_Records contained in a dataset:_

----------

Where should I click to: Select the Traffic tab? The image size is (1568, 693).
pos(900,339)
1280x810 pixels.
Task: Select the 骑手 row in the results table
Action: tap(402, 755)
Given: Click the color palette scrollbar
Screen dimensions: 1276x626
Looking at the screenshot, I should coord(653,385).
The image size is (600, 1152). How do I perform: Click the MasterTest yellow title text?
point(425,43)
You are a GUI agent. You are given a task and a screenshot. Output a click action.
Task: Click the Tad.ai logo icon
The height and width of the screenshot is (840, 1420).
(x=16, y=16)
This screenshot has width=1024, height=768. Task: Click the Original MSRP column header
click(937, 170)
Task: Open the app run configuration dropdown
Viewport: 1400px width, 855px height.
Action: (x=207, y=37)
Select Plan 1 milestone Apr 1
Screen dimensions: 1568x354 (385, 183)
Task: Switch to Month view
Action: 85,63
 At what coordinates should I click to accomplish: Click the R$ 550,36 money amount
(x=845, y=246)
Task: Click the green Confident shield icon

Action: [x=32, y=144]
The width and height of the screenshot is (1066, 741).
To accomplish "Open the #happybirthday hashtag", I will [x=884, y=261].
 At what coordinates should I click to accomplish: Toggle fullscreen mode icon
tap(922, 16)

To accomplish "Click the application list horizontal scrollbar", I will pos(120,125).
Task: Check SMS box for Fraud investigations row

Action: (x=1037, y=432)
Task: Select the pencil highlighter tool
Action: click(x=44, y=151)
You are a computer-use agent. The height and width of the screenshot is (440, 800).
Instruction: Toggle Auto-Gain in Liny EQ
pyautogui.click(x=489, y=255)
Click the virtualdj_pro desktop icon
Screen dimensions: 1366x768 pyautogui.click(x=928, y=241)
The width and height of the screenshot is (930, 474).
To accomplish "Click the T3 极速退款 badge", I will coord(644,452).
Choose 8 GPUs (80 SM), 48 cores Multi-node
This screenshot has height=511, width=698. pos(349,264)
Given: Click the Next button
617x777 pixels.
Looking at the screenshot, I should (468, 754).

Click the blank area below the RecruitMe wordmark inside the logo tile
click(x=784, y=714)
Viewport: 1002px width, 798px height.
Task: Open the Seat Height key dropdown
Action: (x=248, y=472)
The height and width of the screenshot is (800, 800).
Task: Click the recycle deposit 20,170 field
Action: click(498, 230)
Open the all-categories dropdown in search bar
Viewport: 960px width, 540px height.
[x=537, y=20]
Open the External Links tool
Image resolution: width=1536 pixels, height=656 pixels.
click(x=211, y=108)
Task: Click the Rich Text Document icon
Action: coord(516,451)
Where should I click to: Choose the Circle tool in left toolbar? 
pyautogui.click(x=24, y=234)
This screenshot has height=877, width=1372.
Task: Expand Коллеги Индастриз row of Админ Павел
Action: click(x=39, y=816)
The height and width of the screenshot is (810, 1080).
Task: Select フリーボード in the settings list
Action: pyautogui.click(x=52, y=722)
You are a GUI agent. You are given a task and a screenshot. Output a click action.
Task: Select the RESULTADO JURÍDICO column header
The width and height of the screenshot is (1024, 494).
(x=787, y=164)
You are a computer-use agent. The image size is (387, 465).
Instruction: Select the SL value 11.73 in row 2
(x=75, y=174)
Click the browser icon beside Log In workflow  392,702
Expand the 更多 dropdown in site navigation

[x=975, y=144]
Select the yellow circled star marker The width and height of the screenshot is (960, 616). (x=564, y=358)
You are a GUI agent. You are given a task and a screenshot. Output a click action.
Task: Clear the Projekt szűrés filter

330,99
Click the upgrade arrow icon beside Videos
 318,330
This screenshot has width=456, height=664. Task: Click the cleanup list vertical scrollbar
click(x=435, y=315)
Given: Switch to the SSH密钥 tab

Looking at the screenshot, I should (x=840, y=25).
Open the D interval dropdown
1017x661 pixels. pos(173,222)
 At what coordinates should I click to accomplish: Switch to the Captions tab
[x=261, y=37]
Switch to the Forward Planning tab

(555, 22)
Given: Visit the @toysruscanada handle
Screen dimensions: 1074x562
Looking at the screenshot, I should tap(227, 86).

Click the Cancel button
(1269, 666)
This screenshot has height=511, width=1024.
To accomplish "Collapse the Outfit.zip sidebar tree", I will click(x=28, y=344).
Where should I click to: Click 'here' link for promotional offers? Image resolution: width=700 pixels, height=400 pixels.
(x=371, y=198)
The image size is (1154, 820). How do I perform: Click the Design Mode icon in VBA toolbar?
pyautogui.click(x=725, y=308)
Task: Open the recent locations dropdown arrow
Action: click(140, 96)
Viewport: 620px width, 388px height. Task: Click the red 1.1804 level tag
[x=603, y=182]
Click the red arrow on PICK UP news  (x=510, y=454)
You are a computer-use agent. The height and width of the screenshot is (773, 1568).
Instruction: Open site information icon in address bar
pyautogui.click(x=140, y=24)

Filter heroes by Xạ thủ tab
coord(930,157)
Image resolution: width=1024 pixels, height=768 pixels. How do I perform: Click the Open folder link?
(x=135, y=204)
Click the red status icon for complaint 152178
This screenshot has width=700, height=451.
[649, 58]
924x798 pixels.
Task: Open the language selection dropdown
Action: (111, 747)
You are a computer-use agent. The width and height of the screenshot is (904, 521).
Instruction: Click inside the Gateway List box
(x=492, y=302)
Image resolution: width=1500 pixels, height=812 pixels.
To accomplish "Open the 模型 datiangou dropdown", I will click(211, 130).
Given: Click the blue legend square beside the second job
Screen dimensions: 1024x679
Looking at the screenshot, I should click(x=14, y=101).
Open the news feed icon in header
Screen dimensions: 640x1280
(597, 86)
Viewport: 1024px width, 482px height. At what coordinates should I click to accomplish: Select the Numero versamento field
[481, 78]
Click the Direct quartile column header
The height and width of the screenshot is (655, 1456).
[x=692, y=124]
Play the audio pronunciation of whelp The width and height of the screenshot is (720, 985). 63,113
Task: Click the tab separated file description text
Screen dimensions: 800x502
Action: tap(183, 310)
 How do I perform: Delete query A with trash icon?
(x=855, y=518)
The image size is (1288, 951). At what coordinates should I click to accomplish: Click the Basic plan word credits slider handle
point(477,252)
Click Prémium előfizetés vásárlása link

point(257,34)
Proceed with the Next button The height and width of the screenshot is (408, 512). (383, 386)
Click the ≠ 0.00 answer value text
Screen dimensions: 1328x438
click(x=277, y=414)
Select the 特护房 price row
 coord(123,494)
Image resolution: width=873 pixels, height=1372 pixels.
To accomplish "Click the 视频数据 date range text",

----------

_TASK TO CARRY OUT:_ What is needed is each line of the data, printed exactly.

_TASK OUTPUT:_
Where should I click to: Select the Traffic tab? The image size is (1568, 693).
pos(900,339)
1280x810 pixels.
Task: Select the 骑手 row in the results table
Action: tap(402, 755)
Given: Click the color palette scrollbar
Screen dimensions: 1276x626
Looking at the screenshot, I should coord(653,385).
The image size is (600, 1152). How do I perform: Click the MasterTest yellow title text?
point(425,43)
You are a GUI agent. You are given a task and a screenshot. Output a click action.
Task: Click the Tad.ai logo icon
The height and width of the screenshot is (840, 1420).
(x=16, y=16)
This screenshot has width=1024, height=768. Task: Click the Original MSRP column header
click(937, 170)
Task: Open the app run configuration dropdown
Viewport: 1400px width, 855px height.
Action: (x=207, y=37)
Select Plan 1 milestone Apr 1
Screen dimensions: 1568x354 (385, 183)
Task: Switch to Month view
Action: 85,63
 At what coordinates should I click to accomplish: Click the R$ 550,36 money amount
(x=845, y=246)
Task: Click the green Confident shield icon

Action: [x=32, y=144]
The width and height of the screenshot is (1066, 741).
To accomplish "Open the #happybirthday hashtag", I will [x=884, y=261].
 At what coordinates should I click to accomplish: Toggle fullscreen mode icon
tap(922, 16)

To accomplish "Click the application list horizontal scrollbar", I will pos(120,125).
Task: Check SMS box for Fraud investigations row

Action: (x=1037, y=432)
Task: Select the pencil highlighter tool
Action: click(x=44, y=151)
You are a computer-use agent. The height and width of the screenshot is (440, 800).
Instruction: Toggle Auto-Gain in Liny EQ
pyautogui.click(x=489, y=255)
Click the virtualdj_pro desktop icon
Screen dimensions: 1366x768 pyautogui.click(x=928, y=241)
The width and height of the screenshot is (930, 474).
To accomplish "Click the T3 极速退款 badge", I will coord(644,452).
Choose 8 GPUs (80 SM), 48 cores Multi-node
This screenshot has height=511, width=698. pos(349,264)
Given: Click the Next button
617x777 pixels.
Looking at the screenshot, I should (468, 754).

Click the blank area below the RecruitMe wordmark inside the logo tile
click(x=784, y=714)
Viewport: 1002px width, 798px height.
Task: Open the Seat Height key dropdown
Action: (x=248, y=472)
The height and width of the screenshot is (800, 800).
Task: Click the recycle deposit 20,170 field
Action: click(498, 230)
Open the all-categories dropdown in search bar
Viewport: 960px width, 540px height.
[x=537, y=20]
Open the External Links tool
Image resolution: width=1536 pixels, height=656 pixels.
click(x=211, y=108)
Task: Click the Rich Text Document icon
Action: coord(516,451)
Where should I click to: Choose the Circle tool in left toolbar? 
pyautogui.click(x=24, y=234)
This screenshot has height=877, width=1372.
Task: Expand Коллеги Индастриз row of Админ Павел
Action: click(x=39, y=816)
The height and width of the screenshot is (810, 1080).
Task: Select フリーボード in the settings list
Action: pyautogui.click(x=52, y=722)
You are a GUI agent. You are given a task and a screenshot. Output a click action.
Task: Select the RESULTADO JURÍDICO column header
The width and height of the screenshot is (1024, 494).
(x=787, y=164)
You are a computer-use agent. The image size is (387, 465).
Instruction: Select the SL value 11.73 in row 2
(x=75, y=174)
Click the browser icon beside Log In workflow  392,702
Expand the 更多 dropdown in site navigation

[x=975, y=144]
Select the yellow circled star marker The width and height of the screenshot is (960, 616). (x=564, y=358)
You are a GUI agent. You are given a task and a screenshot. Output a click action.
Task: Clear the Projekt szűrés filter

330,99
Click the upgrade arrow icon beside Videos
 318,330
This screenshot has width=456, height=664. Task: Click the cleanup list vertical scrollbar
click(x=435, y=315)
Given: Switch to the SSH密钥 tab

Looking at the screenshot, I should (x=840, y=25).
Open the D interval dropdown
1017x661 pixels. pos(173,222)
 At what coordinates should I click to accomplish: Switch to the Captions tab
[x=261, y=37]
Switch to the Forward Planning tab

(555, 22)
Given: Visit the @toysruscanada handle
Screen dimensions: 1074x562
Looking at the screenshot, I should tap(227, 86).

Click the Cancel button
(1269, 666)
This screenshot has height=511, width=1024.
To accomplish "Collapse the Outfit.zip sidebar tree", I will click(x=28, y=344).
Where should I click to: Click 'here' link for promotional offers? Image resolution: width=700 pixels, height=400 pixels.
(x=371, y=198)
The image size is (1154, 820). How do I perform: Click the Design Mode icon in VBA toolbar?
pyautogui.click(x=725, y=308)
Task: Open the recent locations dropdown arrow
Action: click(140, 96)
Viewport: 620px width, 388px height. Task: Click the red 1.1804 level tag
[x=603, y=182]
Click the red arrow on PICK UP news  (x=510, y=454)
You are a computer-use agent. The height and width of the screenshot is (773, 1568).
Instruction: Open site information icon in address bar
pyautogui.click(x=140, y=24)

Filter heroes by Xạ thủ tab
coord(930,157)
Image resolution: width=1024 pixels, height=768 pixels. How do I perform: Click the Open folder link?
(x=135, y=204)
Click the red status icon for complaint 152178
This screenshot has width=700, height=451.
[649, 58]
924x798 pixels.
Task: Open the language selection dropdown
Action: (111, 747)
You are a computer-use agent. The width and height of the screenshot is (904, 521).
Instruction: Click inside the Gateway List box
(x=492, y=302)
Image resolution: width=1500 pixels, height=812 pixels.
To accomplish "Open the 模型 datiangou dropdown", I will click(211, 130).
Given: Click the blue legend square beside the second job
Screen dimensions: 1024x679
Looking at the screenshot, I should click(x=14, y=101).
Open the news feed icon in header
Screen dimensions: 640x1280
(597, 86)
Viewport: 1024px width, 482px height. At what coordinates should I click to accomplish: Select the Numero versamento field
[481, 78]
Click the Direct quartile column header
The height and width of the screenshot is (655, 1456).
[x=692, y=124]
Play the audio pronunciation of whelp The width and height of the screenshot is (720, 985). 63,113
Task: Click the tab separated file description text
Screen dimensions: 800x502
Action: tap(183, 310)
 How do I perform: Delete query A with trash icon?
(x=855, y=518)
The image size is (1288, 951). At what coordinates should I click to accomplish: Click the Basic plan word credits slider handle
point(477,252)
Click Prémium előfizetés vásárlása link

point(257,34)
Proceed with the Next button The height and width of the screenshot is (408, 512). (383, 386)
Click the ≠ 0.00 answer value text
Screen dimensions: 1328x438
click(x=277, y=414)
Select the 特护房 price row
 coord(123,494)
Image resolution: width=873 pixels, height=1372 pixels.
To accomplish "Click the 视频数据 date range text",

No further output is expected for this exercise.